Please produce an exact transcription of the lines from the one containing "Task: Open the Help question mark icon" through the last line of the entries, leaving out every picture.
═════ Provided material ═════
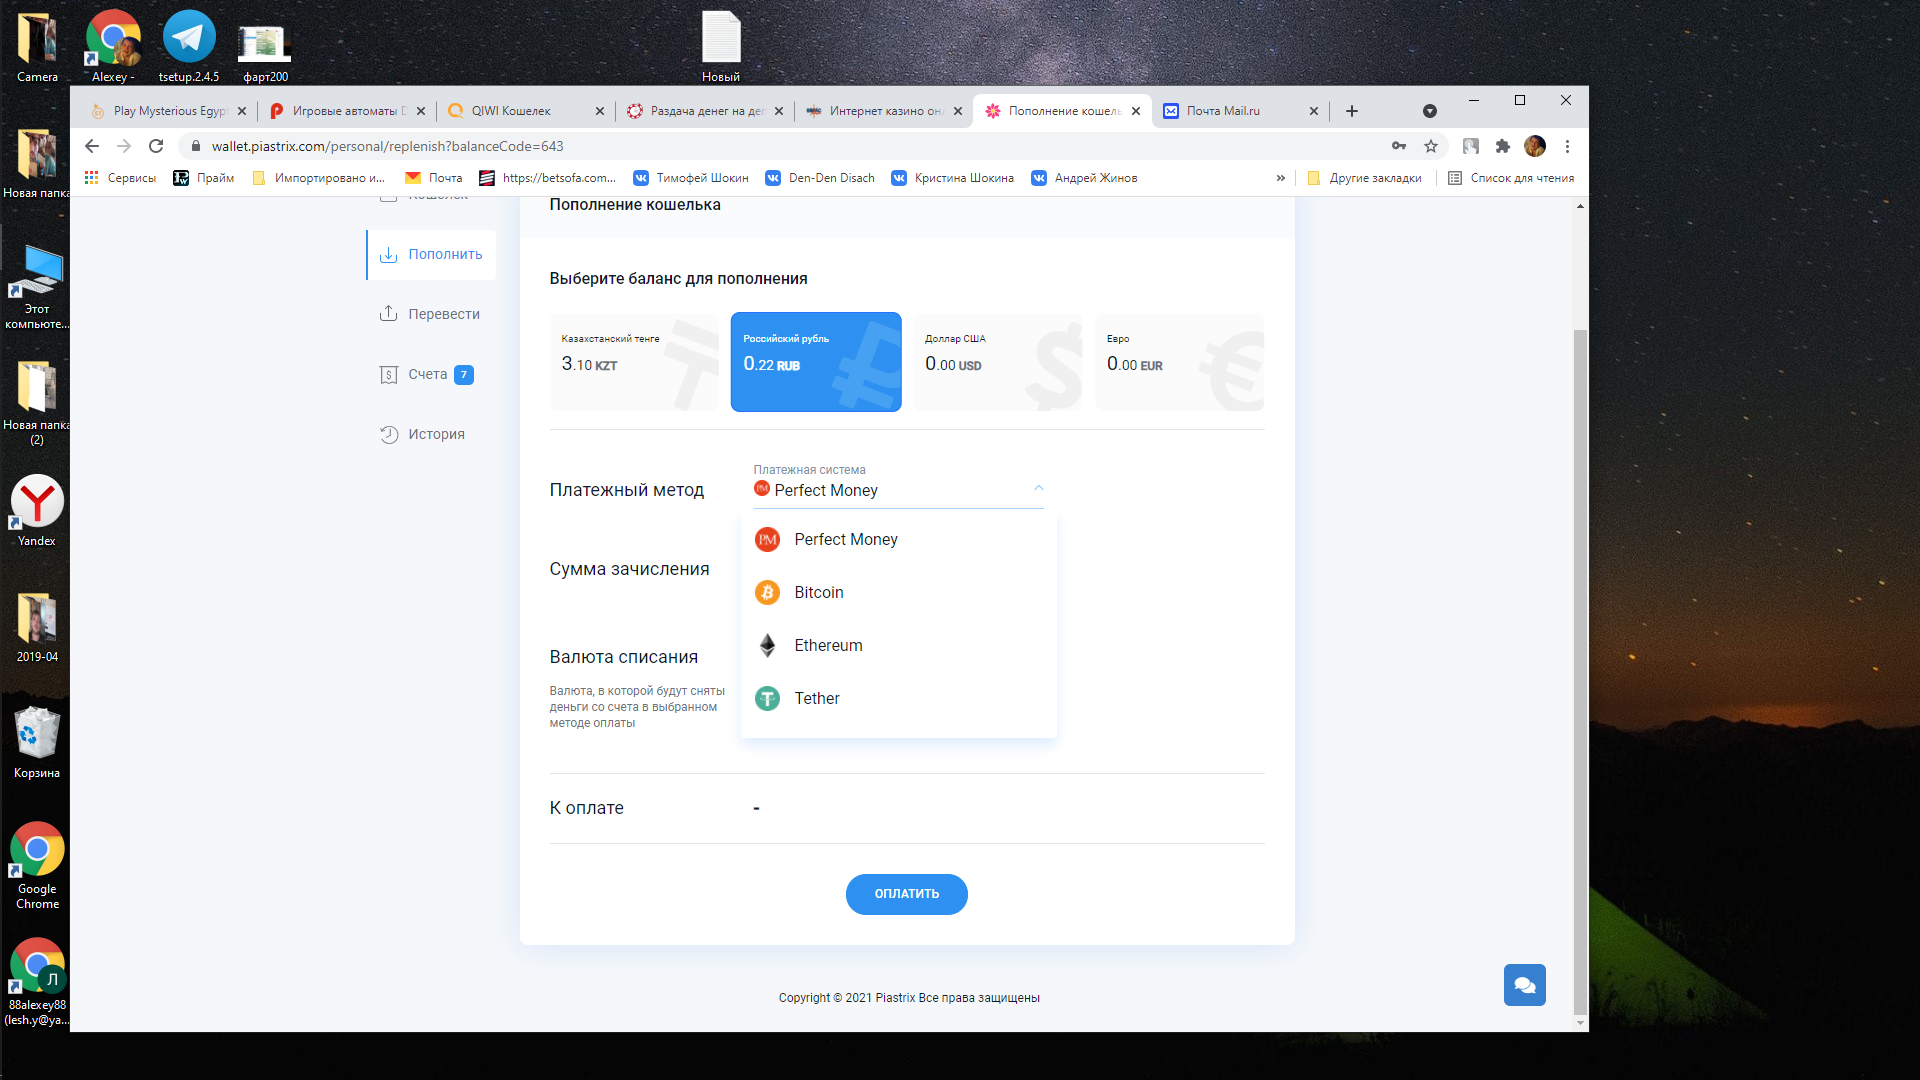Select US dollar balance card
This screenshot has height=1080, width=1920.
[997, 362]
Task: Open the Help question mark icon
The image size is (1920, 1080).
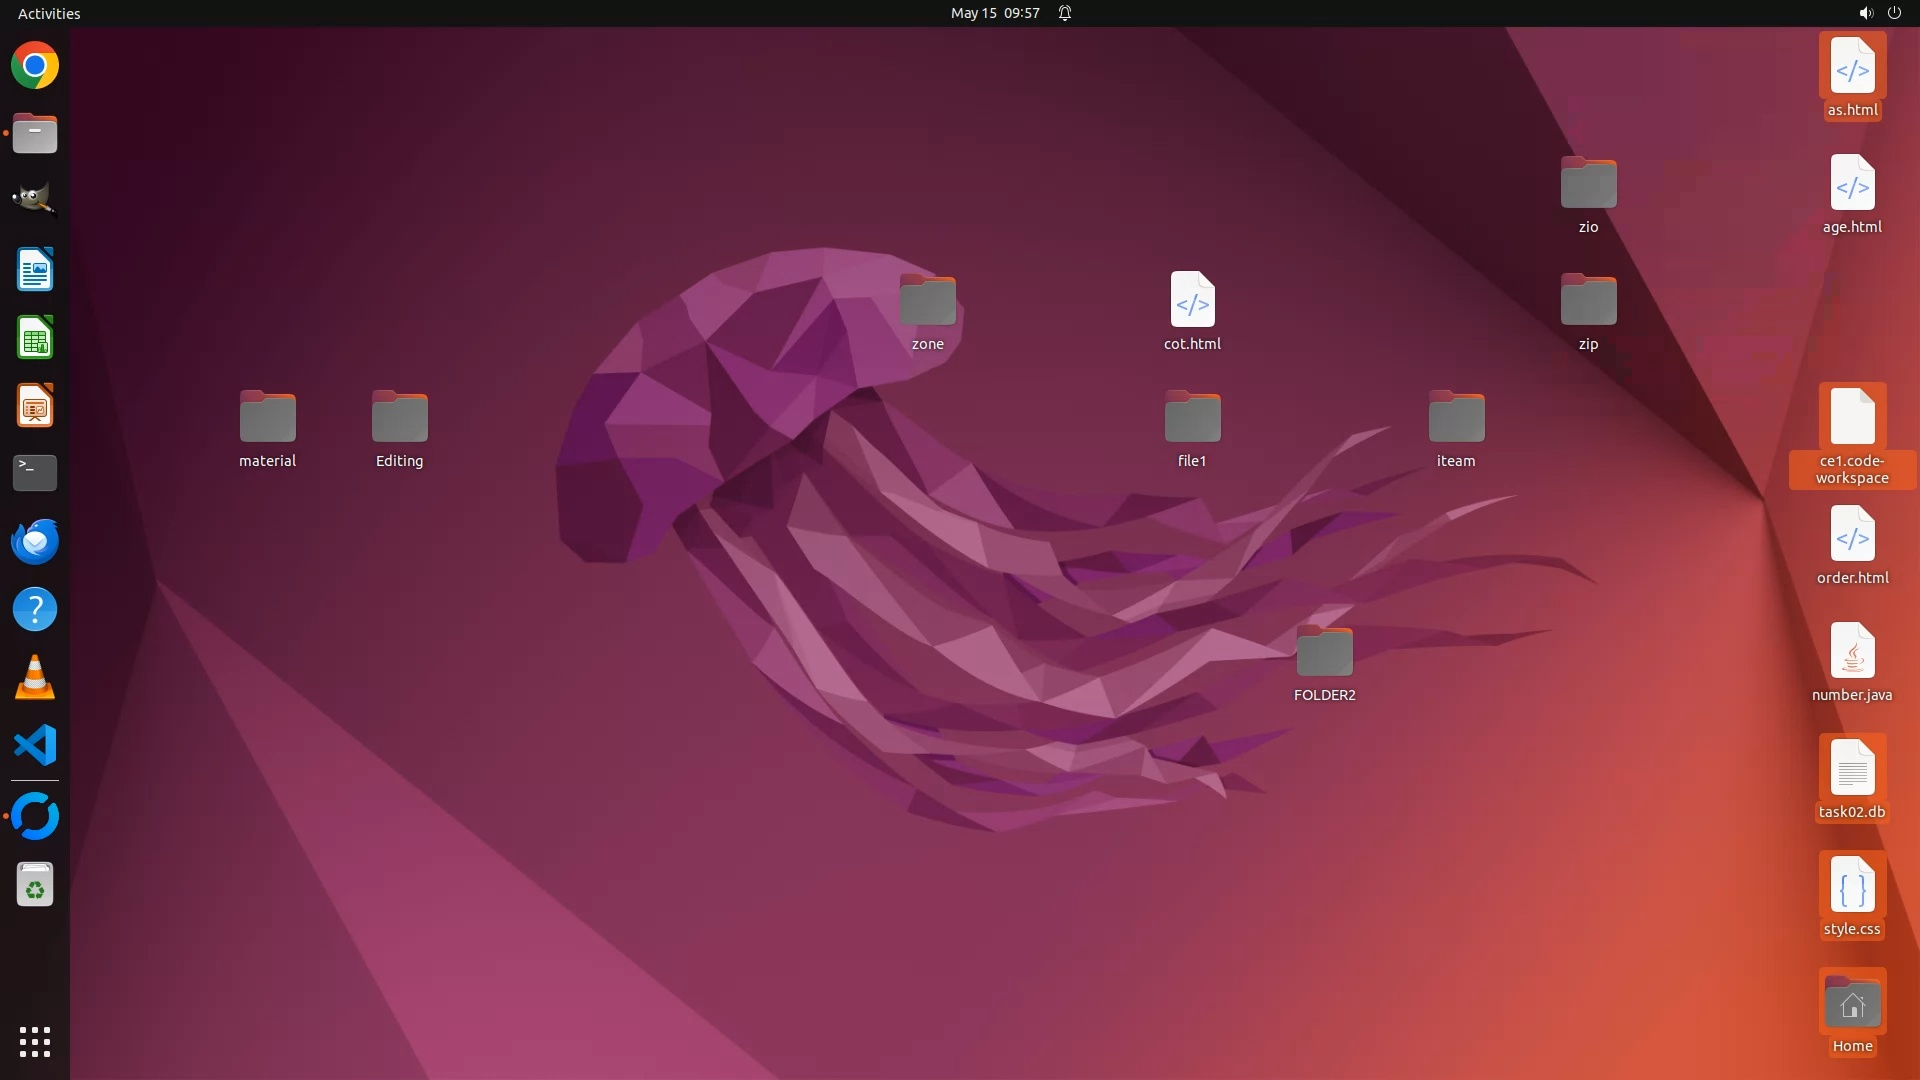Action: 35,609
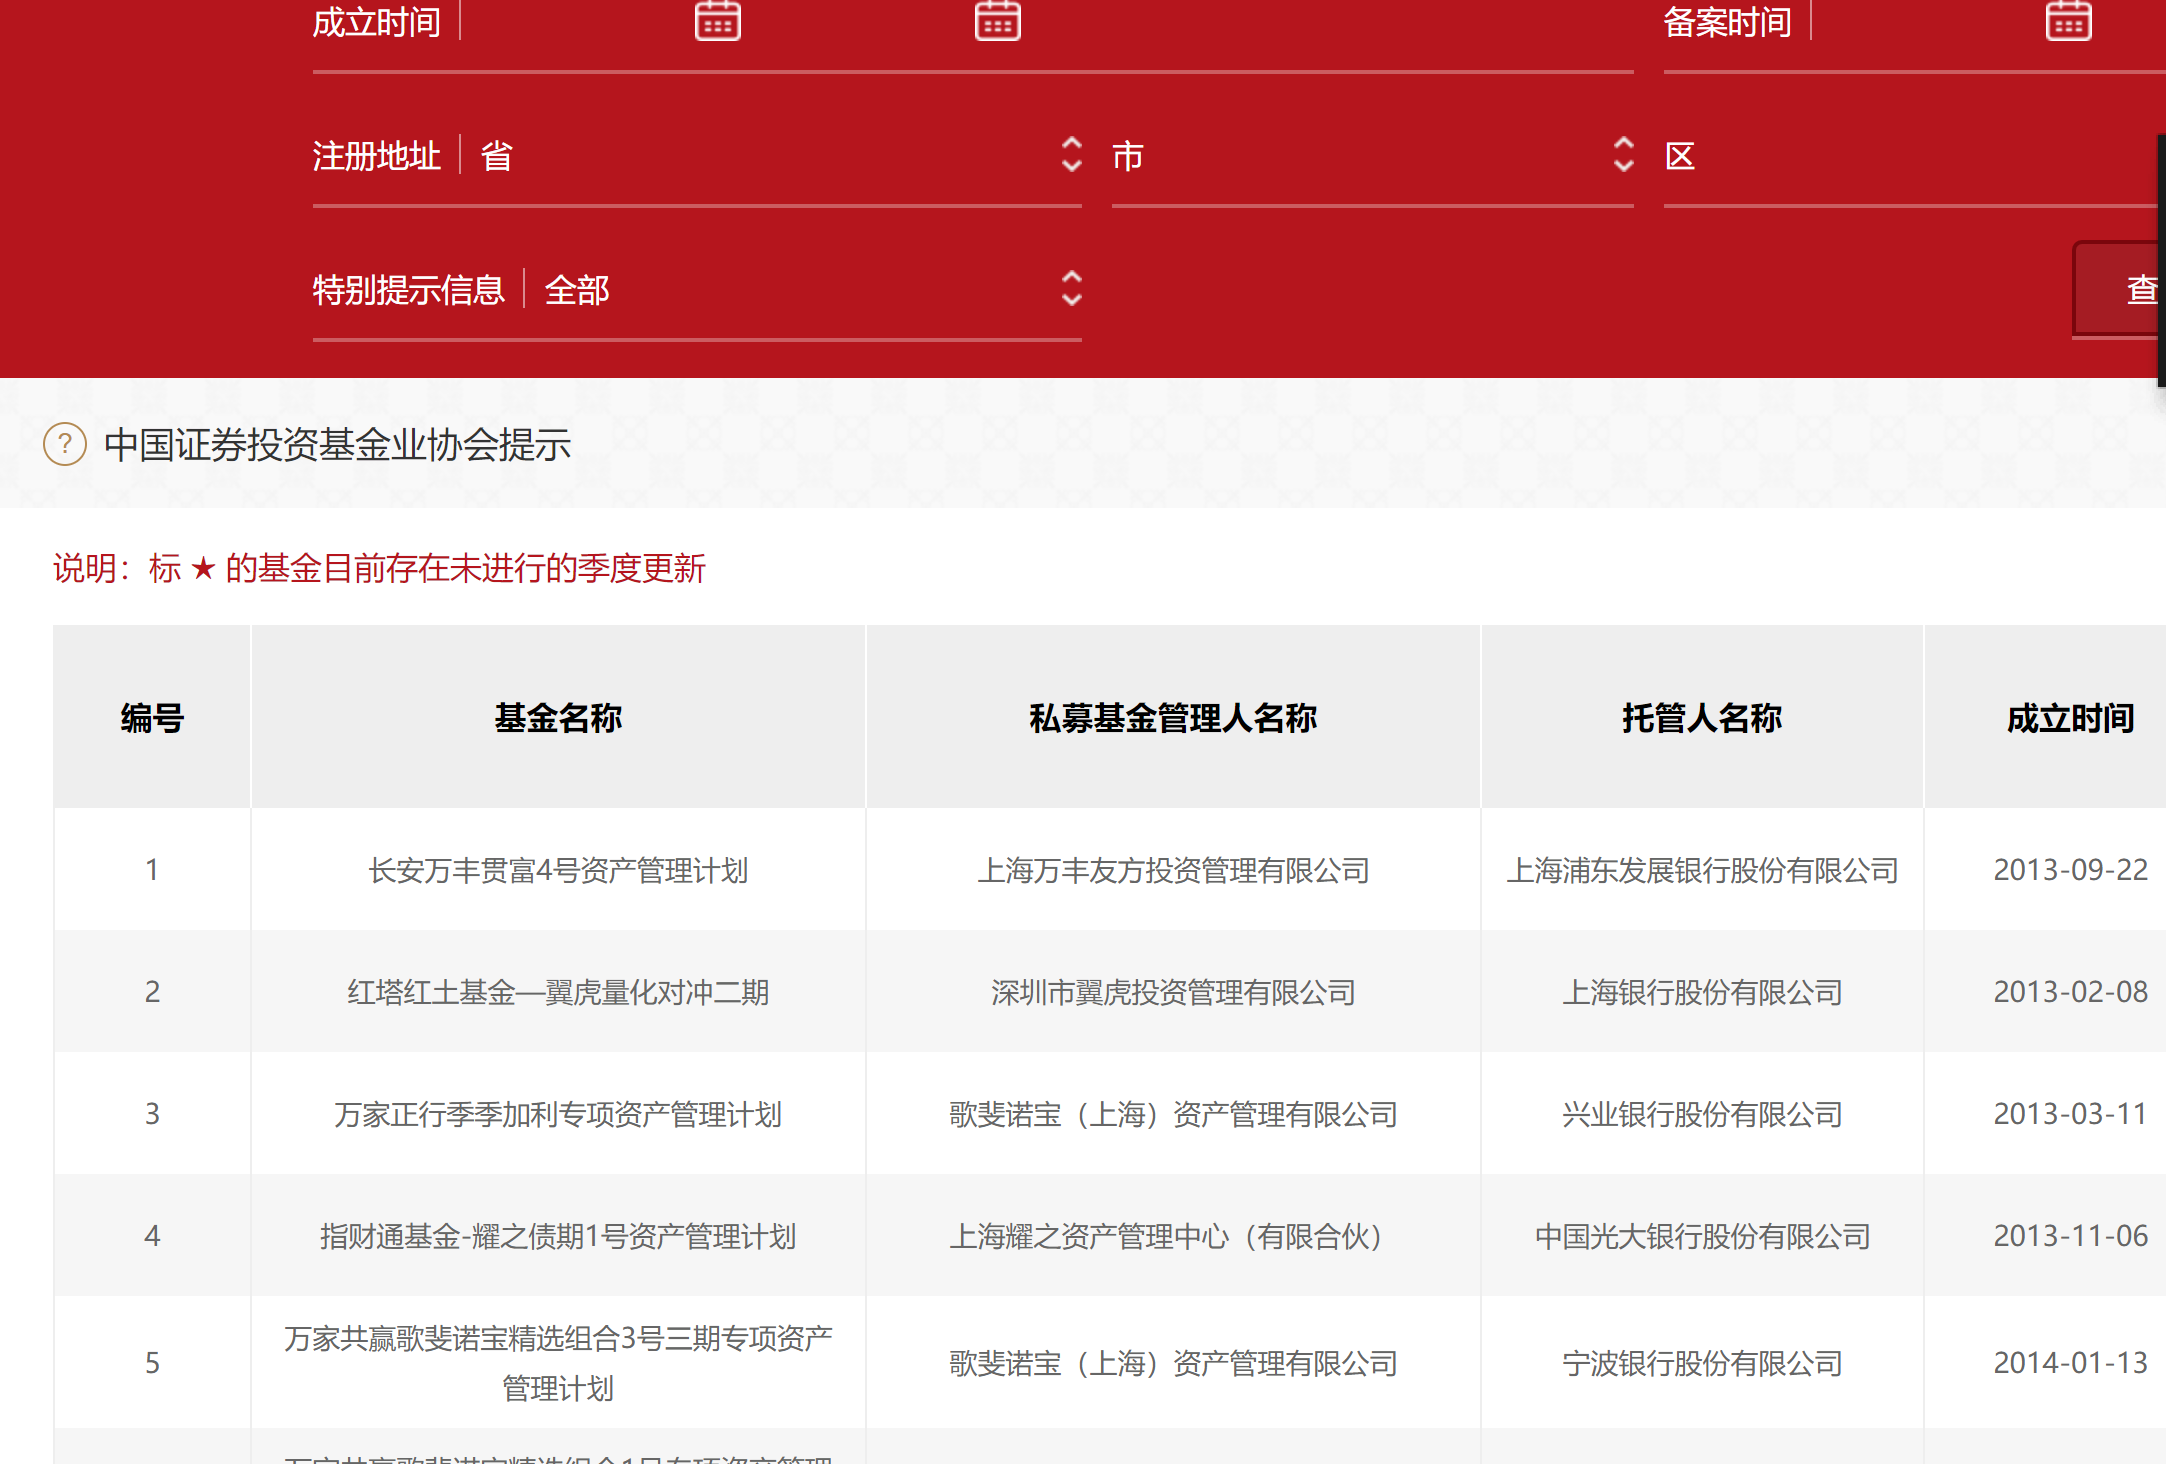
═════
[Answer section]:
Task: Open the Help question mark icon
The image size is (1920, 1080).
Action: 35,609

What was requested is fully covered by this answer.